The History of Welbourn Village, Lincolnshire

The Village lies sheltered on a secondary scarp of the Lincolnshire Edge on its western face.

WELBOURN (Wellebrune in the Domesday Book) is a village with a population of just over 500. It has a long history, from the Roman period and possibly earlier. The place name dates back to Anglo-Saxon times when it is probable the present village form was established. The major Roman road, Ermine Street, can still be clearly traced as the eastern parish boundary.  Roman earthworks have been recorded on the western edge of the village.

Welbourn Manor was probably in existence before the Norman conquest. The Domesday Book records the manor being held in 1086 by a Norman land owner, Robert Malet, and the inhabitants consisting of "35 sokemen, 12 villeins and 8 bordars", together with a priest. The village also contained a church and a mill.

In the 12th century the Lord of the Manor added a motte and bailey castle on the northern edge of the village. The mounds and moat of the castle survive today as Castle Hill.

A century or so later the village was granted the right to hold a weekly market and an annual six day fair following the Feast of St. Chad, the Saint to whom the parish Church is dedicated.  Contemporary records show the arrival of the Black Death in 1349;  the years of devastation which followed had a profound effect on the flourishing farming community of the Welbourn of that time. The population suffered grievous loss and the adjacent hamlet of Sapperton, which lay to the south of the village, may have been completely abandoned.  Eventually, Welbourn recovered and for 200 years or more village life must have changed but little.   Then, in the 17th century disaster struck again.  In October 1666 the village was all but destroyed by a freak storm:

"On the 13th there was the strongest whirlwind or earthquake, or both, in Lincolnshire that was ever heard of. In the town of Welbourn near to Newark of 80 stone houses only three were left standing, the timbers being so disposed that none can tell his own".

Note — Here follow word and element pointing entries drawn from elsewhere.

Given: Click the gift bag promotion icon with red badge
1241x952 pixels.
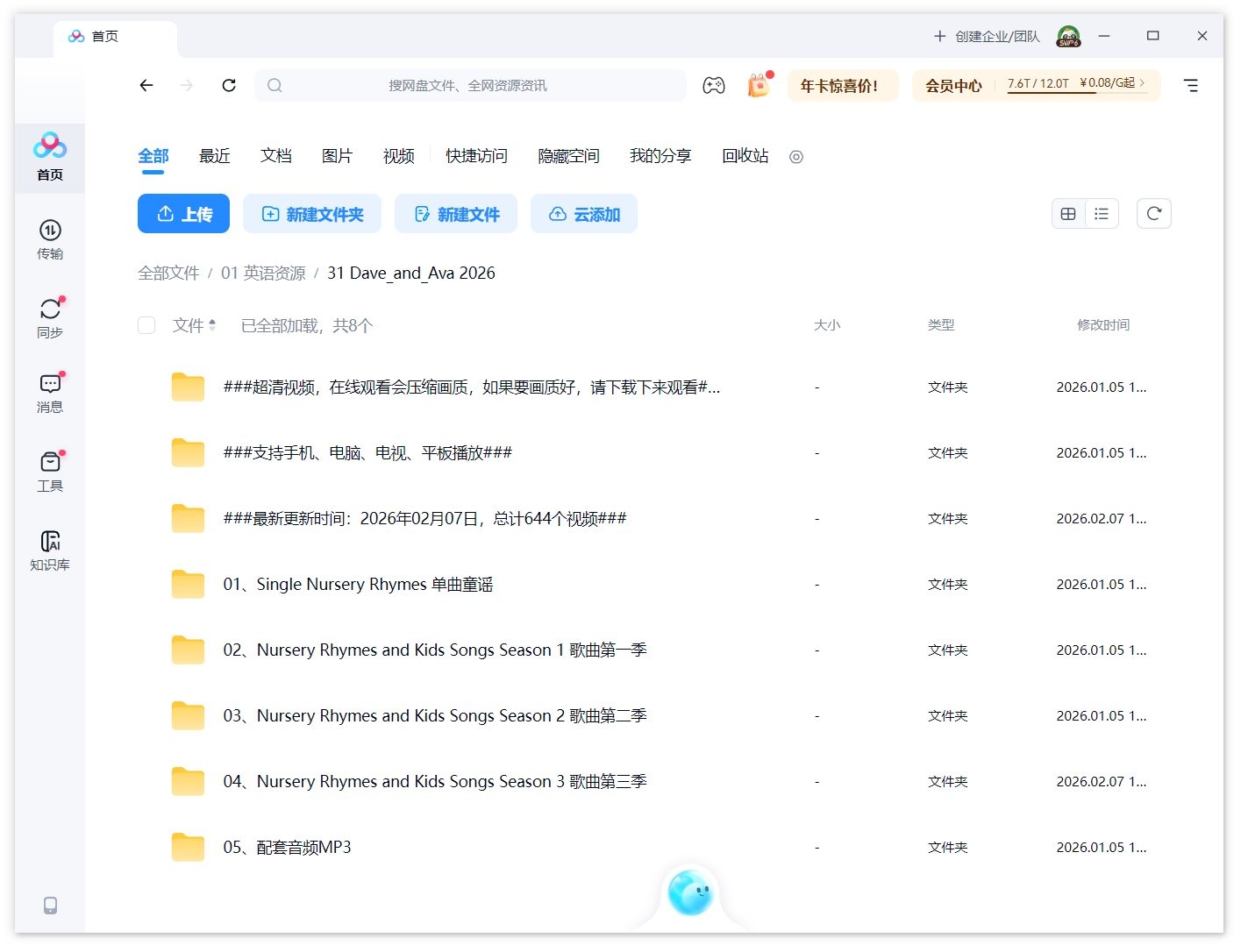Looking at the screenshot, I should coord(758,85).
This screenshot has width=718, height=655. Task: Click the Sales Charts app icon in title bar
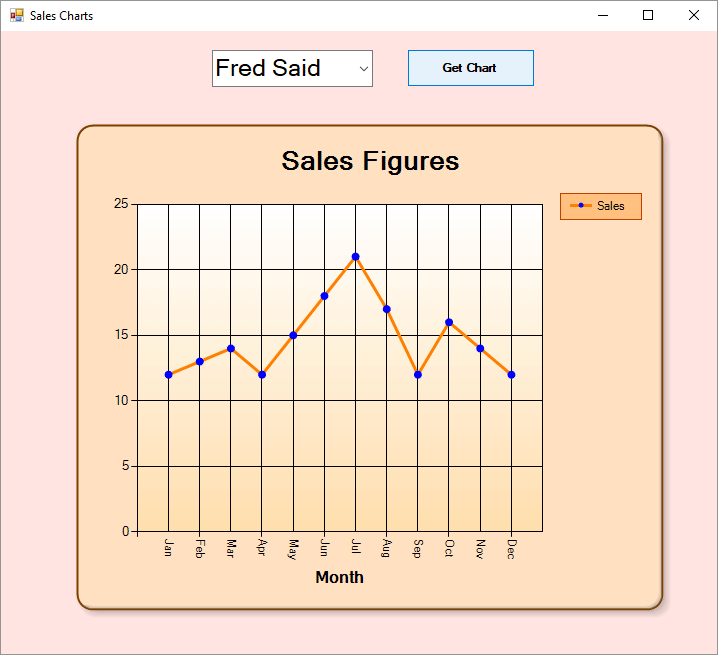tap(16, 15)
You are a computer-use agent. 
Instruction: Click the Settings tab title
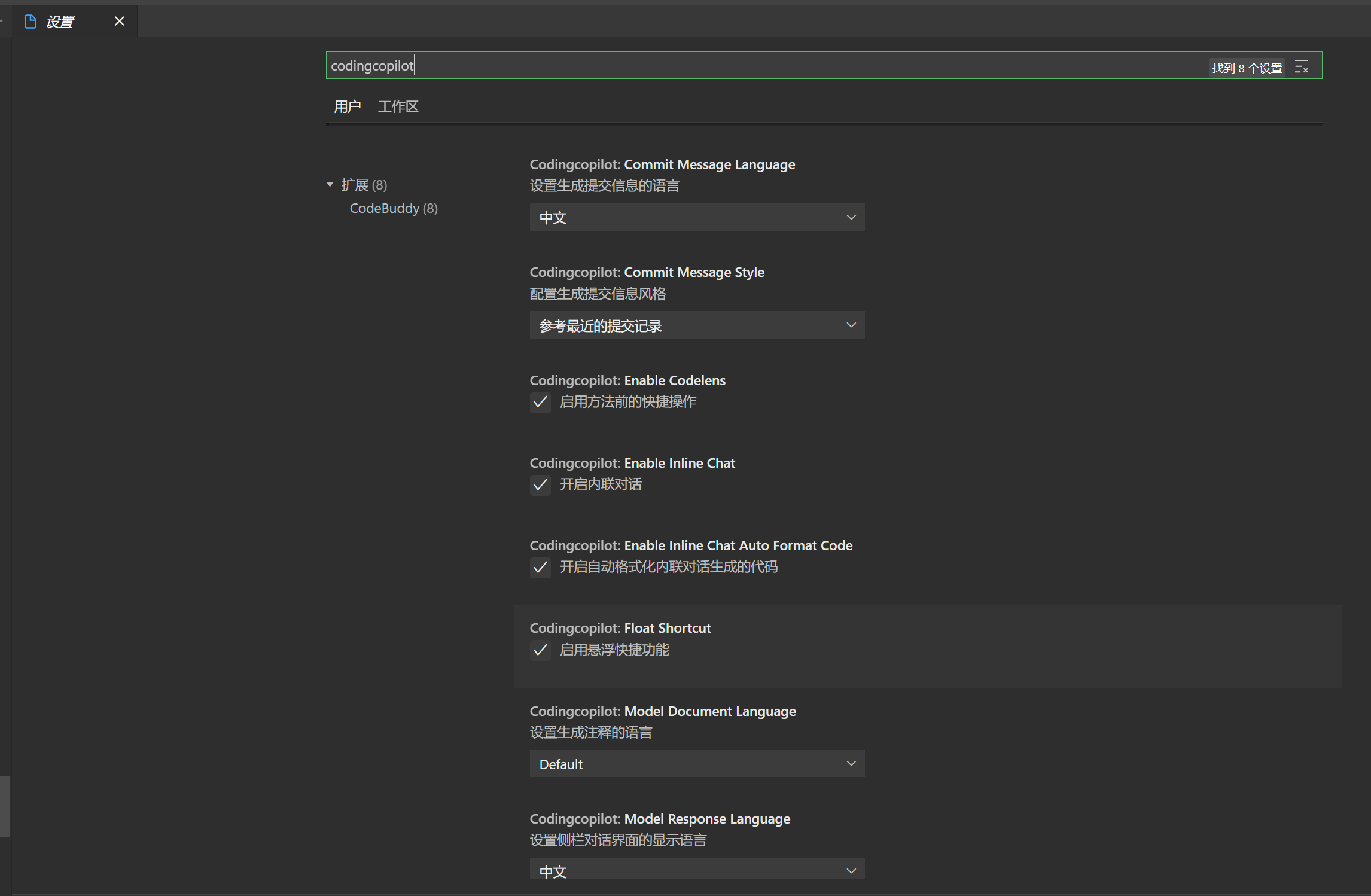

But they re-built and the abundant records of the 19th century show Welbourn at a peak of agricultural development: a community largely composed of farmers and agricultural labourers supporting a wide range of rural crafts and service trades. There was also a period of rapid population growth, between 1801 and 1861 the number of people living in the village increased from 360 to 664.

In the 1860s the Lincoln to Grantham railway (now closed) ran to the west of the village. The local railway station was at Leadenham. The Wesleyan Methodist Chapel was established in Welbourn High Street in 1839, but this too, is now closed down, the building being used as a house. The village school was built in 1865 on the site of the present Primary School.

Welbourn's most illustrious son, Sir William Robertson, was born at the old post office and tailor's shop kept by his father at the Co-operative Cottages, The Green. The house is still there and marked by a plaque. Sir William Robertson left the village school in 1872 at the age of 12.  He enlisted as a trooper in 1877 and eventually rose to the rank of Field Marshal and Chief of the Imperial General Staff; the first ranker ever to do so. Today almost all the parish (3300 acres) is given over to large scale arable farming with 62% of the land devoted to cereal growing and only 9% under pasture.